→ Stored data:
=-=-=

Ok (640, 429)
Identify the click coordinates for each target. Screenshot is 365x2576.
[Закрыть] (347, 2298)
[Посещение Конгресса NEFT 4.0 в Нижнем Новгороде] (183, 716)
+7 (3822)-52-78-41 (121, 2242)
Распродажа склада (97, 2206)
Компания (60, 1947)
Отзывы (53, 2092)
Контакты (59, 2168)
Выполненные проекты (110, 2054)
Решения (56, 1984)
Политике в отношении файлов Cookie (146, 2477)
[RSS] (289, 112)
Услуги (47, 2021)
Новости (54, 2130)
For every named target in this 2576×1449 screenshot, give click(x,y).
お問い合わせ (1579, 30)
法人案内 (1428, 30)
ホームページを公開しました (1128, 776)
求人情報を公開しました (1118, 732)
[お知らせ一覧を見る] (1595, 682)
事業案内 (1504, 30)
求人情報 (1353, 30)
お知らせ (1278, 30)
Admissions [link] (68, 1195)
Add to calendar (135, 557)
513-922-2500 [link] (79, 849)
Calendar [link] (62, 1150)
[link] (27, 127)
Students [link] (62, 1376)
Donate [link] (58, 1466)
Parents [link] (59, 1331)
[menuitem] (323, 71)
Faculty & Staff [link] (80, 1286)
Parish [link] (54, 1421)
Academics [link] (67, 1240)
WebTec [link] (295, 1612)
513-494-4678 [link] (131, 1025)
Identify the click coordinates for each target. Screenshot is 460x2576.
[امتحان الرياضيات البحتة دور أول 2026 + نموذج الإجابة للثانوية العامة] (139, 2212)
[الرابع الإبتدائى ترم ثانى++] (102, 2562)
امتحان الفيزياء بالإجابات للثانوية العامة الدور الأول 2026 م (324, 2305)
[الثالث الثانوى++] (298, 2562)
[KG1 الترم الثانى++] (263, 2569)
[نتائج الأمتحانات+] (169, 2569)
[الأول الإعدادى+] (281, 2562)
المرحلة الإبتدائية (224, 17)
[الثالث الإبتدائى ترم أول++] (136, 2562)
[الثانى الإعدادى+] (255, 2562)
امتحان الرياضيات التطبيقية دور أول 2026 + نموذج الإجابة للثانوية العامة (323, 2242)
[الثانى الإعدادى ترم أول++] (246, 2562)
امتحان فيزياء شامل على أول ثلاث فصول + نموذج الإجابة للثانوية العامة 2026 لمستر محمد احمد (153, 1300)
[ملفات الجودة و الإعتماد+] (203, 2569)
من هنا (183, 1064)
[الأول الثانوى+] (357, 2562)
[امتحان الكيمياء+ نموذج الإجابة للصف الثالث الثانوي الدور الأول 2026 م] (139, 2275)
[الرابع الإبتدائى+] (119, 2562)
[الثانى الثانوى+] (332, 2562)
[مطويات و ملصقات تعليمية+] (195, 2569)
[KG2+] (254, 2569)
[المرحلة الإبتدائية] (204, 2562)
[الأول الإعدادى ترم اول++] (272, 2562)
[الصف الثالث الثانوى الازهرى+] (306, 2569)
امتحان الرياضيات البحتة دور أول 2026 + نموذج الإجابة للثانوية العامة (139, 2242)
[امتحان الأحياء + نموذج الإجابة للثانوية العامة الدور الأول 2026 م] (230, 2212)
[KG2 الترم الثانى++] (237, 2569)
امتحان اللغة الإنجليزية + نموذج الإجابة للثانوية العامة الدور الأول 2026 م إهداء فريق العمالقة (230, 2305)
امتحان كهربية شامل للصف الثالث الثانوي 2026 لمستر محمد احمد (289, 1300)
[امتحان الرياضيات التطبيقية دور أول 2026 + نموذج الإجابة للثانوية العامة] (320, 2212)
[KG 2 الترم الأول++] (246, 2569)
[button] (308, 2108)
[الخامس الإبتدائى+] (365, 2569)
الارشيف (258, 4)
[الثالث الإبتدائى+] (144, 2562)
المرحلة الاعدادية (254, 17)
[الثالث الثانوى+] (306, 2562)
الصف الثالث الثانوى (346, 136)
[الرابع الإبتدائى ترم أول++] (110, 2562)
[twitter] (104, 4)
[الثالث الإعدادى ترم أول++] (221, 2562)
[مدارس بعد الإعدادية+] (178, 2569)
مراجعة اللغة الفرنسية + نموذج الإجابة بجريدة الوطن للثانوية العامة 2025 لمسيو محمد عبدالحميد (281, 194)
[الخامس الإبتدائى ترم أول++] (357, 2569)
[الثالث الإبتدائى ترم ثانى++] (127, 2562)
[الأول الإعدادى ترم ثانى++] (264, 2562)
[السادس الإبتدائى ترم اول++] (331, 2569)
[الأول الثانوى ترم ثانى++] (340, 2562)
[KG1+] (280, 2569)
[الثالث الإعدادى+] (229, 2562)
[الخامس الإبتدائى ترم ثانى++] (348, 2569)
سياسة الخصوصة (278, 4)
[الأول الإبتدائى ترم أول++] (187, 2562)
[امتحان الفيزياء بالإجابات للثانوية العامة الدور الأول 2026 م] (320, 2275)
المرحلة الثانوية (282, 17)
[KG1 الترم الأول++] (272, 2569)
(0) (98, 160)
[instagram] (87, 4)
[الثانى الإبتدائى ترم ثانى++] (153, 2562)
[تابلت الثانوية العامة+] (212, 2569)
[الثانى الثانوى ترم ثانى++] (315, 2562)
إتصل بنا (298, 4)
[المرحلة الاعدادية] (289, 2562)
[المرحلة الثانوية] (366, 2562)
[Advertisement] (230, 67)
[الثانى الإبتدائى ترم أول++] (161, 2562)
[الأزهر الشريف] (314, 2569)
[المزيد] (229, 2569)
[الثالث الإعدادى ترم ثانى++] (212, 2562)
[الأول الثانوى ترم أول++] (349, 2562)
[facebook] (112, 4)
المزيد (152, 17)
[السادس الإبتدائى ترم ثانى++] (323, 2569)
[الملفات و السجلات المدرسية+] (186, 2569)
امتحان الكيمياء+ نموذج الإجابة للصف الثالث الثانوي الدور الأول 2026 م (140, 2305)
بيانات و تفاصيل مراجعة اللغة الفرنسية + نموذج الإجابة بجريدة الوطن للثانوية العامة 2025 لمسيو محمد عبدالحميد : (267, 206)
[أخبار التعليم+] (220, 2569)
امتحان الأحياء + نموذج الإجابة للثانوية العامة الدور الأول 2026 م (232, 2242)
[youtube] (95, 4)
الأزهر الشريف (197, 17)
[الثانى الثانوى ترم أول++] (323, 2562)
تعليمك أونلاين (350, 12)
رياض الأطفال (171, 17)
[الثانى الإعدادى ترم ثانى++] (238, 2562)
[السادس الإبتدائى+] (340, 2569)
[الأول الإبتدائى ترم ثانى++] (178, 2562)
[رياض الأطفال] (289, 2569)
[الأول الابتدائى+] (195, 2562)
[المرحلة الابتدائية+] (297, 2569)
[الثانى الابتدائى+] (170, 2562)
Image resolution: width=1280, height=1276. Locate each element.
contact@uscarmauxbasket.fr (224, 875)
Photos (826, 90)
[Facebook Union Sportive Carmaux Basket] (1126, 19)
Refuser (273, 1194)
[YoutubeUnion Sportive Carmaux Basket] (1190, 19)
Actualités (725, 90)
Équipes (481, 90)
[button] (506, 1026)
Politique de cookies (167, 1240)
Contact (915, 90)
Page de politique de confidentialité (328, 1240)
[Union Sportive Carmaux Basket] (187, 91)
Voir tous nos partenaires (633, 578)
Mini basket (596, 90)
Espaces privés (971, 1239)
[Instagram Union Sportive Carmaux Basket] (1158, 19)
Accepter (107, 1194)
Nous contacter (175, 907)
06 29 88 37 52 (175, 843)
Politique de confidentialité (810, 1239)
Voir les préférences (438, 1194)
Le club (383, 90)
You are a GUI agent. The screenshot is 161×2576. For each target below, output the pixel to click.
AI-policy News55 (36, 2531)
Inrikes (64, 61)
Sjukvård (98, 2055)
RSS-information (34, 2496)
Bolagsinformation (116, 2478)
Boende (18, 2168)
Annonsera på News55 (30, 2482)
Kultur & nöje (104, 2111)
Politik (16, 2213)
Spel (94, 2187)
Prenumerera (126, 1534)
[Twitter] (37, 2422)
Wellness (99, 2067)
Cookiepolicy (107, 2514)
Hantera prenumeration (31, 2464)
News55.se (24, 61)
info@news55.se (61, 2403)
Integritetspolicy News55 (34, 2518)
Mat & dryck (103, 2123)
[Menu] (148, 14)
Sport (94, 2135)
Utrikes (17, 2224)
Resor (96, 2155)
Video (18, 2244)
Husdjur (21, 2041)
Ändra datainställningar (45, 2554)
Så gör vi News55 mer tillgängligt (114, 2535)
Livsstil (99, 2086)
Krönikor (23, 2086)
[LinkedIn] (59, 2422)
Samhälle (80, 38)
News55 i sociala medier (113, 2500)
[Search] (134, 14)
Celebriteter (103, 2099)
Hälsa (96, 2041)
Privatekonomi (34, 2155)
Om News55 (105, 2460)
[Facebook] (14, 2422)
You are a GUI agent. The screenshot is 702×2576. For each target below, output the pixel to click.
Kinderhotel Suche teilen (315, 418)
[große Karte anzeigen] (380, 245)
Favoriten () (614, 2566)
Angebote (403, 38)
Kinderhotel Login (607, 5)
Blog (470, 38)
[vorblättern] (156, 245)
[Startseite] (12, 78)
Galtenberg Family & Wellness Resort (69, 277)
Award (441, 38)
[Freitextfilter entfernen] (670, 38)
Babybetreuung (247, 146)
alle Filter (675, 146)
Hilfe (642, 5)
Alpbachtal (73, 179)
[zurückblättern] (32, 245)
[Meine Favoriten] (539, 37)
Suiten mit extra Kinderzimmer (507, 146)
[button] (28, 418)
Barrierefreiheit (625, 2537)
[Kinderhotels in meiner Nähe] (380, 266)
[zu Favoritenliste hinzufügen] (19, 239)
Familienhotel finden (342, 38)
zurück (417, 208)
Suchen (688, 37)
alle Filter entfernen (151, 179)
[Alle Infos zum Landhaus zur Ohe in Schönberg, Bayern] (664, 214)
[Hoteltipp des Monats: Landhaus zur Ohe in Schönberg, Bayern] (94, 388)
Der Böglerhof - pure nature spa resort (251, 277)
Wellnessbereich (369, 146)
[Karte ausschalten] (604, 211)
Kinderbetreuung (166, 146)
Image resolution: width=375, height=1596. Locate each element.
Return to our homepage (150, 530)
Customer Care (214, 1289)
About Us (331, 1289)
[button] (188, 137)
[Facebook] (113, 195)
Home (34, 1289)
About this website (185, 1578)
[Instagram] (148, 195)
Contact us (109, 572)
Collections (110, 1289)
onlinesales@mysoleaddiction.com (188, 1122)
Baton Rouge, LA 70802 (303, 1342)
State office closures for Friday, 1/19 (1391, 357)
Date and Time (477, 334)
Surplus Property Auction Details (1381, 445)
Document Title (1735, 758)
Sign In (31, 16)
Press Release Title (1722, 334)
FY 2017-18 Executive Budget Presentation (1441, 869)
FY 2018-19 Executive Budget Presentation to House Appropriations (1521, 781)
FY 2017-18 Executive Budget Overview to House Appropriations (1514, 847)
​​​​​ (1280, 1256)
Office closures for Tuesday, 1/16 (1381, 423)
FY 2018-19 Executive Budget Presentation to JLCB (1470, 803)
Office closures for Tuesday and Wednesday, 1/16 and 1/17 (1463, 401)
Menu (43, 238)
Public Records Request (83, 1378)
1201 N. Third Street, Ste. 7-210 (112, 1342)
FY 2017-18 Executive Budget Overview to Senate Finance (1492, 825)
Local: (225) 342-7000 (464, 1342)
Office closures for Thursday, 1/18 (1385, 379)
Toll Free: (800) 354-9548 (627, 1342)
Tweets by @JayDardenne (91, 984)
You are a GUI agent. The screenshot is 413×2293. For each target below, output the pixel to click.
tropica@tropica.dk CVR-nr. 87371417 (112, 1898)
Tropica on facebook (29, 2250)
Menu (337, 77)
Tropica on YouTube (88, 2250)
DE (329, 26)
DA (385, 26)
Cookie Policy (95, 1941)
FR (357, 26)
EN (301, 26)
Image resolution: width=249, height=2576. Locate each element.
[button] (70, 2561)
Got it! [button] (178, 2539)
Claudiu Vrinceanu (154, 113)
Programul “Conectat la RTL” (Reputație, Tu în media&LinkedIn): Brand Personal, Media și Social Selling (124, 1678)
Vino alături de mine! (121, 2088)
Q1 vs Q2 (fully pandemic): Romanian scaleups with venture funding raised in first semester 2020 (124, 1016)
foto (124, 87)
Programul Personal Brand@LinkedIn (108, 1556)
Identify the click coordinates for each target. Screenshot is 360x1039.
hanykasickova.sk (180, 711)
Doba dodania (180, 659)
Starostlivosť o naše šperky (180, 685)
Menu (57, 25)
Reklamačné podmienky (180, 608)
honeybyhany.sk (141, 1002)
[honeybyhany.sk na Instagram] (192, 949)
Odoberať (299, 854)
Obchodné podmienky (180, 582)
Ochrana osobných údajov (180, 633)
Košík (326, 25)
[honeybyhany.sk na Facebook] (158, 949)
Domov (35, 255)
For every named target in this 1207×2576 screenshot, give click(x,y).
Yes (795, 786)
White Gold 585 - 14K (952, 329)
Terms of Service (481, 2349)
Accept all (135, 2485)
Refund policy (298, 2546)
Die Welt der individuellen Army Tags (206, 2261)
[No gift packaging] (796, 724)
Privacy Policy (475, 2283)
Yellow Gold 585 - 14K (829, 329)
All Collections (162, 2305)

=-=-=

→ Directions for this task: Copy out the range of lines above starting at the line with "[السادس الإبتدائى ترم ثانى++] (323, 2569)" and ending at the line with "[أخبار التعليم+] (220, 2569)", exactly and including both.

→ Solved problem:
[السادس الإبتدائى ترم ثانى++] (323, 2569)
[الملفات و السجلات المدرسية+] (186, 2569)
امتحان الكيمياء+ نموذج الإجابة للصف الثالث الثانوي الدور الأول 2026 م (140, 2305)
بيانات و تفاصيل مراجعة اللغة الفرنسية + نموذج الإجابة بجريدة الوطن للثانوية العامة 2025 لمسيو محمد عبدالحميد : (267, 206)
[أخبار التعليم+] (220, 2569)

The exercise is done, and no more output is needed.